Gestational diabetes is a temporary condition that occurs during pregnancy. Both mother and child have an increased risk of developing diabetes in the future.
How do you know if you have diabetes?
Early diagnosis of diabetes is extremely important to prevent complications. If you are over 35 and at risk to develop diabetes, you should be tested every year. A simple finger-prick test at your local pharmacy or clinic can diagnose the strong likelihood that you may have diabetes within a minute.
How is Diabetes treated?
Having diabetes need not mean the end of a normal, healthy life. People with diabetes need to first accept the fact that they have the condition and then learn how to manage it. This takes commitment and perseverance.
The goal of diabetes management is to bring blood glucose levels into the normal range, that is, between 4 mmol/l and 6 mmol/l. There are various aspects to good diabetes management:
- Education – Knowing about diabetes is an essential first step.
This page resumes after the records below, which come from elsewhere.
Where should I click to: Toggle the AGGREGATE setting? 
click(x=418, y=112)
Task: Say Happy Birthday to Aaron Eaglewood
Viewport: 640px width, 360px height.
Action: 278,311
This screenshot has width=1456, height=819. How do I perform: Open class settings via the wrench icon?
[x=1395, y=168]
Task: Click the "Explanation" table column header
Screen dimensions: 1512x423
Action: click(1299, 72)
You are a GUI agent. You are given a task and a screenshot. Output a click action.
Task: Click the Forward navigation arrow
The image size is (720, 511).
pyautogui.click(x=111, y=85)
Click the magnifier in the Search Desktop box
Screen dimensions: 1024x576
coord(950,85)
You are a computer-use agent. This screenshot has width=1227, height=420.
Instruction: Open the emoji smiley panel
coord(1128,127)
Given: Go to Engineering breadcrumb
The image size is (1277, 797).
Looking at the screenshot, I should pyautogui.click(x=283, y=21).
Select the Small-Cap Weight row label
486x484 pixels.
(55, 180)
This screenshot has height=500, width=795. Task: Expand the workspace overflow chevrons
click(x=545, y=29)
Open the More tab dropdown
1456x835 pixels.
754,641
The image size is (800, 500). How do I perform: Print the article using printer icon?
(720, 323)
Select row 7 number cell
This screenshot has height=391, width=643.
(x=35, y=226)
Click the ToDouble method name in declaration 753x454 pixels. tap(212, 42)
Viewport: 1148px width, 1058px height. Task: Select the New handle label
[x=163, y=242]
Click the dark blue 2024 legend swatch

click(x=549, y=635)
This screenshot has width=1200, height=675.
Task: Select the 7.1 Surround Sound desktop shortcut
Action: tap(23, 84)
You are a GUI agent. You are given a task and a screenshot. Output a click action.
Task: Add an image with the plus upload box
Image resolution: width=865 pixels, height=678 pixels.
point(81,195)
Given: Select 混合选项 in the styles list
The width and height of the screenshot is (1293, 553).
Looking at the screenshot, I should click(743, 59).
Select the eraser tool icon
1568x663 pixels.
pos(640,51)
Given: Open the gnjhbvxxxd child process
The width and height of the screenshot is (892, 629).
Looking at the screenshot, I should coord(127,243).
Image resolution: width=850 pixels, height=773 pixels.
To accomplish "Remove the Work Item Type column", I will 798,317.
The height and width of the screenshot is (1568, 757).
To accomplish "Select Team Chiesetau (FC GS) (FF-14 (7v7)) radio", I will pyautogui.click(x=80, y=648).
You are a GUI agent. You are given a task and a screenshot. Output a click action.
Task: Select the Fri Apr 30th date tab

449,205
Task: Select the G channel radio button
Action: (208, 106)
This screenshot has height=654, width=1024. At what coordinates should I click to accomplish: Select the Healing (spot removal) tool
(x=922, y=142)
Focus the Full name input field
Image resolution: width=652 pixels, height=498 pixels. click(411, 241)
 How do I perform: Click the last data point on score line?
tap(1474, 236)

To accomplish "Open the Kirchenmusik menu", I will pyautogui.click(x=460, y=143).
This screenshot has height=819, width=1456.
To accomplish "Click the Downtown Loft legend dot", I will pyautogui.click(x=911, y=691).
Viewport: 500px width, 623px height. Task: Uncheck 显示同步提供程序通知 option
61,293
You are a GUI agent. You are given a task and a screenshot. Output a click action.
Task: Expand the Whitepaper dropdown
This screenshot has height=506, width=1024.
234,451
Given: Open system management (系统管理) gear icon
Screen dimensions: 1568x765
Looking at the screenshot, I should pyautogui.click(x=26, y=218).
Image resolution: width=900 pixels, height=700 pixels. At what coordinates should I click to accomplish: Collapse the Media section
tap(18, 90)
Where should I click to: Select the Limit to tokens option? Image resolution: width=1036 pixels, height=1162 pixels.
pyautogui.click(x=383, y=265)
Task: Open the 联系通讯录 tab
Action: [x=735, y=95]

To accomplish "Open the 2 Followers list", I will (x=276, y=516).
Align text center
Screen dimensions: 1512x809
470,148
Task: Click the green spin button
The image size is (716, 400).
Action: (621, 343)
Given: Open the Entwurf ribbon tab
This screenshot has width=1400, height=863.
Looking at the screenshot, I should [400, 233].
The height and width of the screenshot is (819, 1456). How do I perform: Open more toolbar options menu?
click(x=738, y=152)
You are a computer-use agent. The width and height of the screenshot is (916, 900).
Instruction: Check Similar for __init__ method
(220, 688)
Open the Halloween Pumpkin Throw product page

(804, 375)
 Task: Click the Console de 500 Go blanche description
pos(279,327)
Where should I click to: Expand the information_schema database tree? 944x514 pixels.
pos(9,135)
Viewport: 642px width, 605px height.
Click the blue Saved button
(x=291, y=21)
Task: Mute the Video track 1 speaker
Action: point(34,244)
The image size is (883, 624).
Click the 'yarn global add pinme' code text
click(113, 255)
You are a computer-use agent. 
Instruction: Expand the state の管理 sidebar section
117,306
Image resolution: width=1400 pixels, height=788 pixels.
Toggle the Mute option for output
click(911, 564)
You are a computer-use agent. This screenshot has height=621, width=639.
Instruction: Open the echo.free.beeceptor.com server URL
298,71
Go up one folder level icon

All people with diabetes need to learn about their condition in order to make healthy lifestyle choices and manage their diabetes well.
- Healthy Eating – There is no such thing as a 'diabetic diet', only a healthy way of eating, which is recommended for everyone. However, what, when and how much you eat plays an important role in regulating how well your body manages blood glucose levels. It is a good idea to visit a registered dietician who will help you work out a meal plan, which is suitable to your particular lifestyle and needs.
- Exercise – Regular exercise helps your body lower blood glucose, promotes weight loss, reduces stress and enhances overall fitness and enjoyment of life.
- Weight Management – Maintaining a healthy weight is especially important in the control of type 2 diabetes. Make an appointment to see a registered dietician who will work out a meal plan to help you lose weight.
- Medication – People with type 1 diabetes require daily injections of insulin to survive. Type 2 diabetes is controlled through exercise and meal planning and may require diabetes tablets and/or insulin to assist the body in making or using insulin more effectively.
- Lifestyle Management – Learning to reduce stress levels in daily living can help people manage their blood glucose levels. Smoking is particularly dangerous for people with diabetes.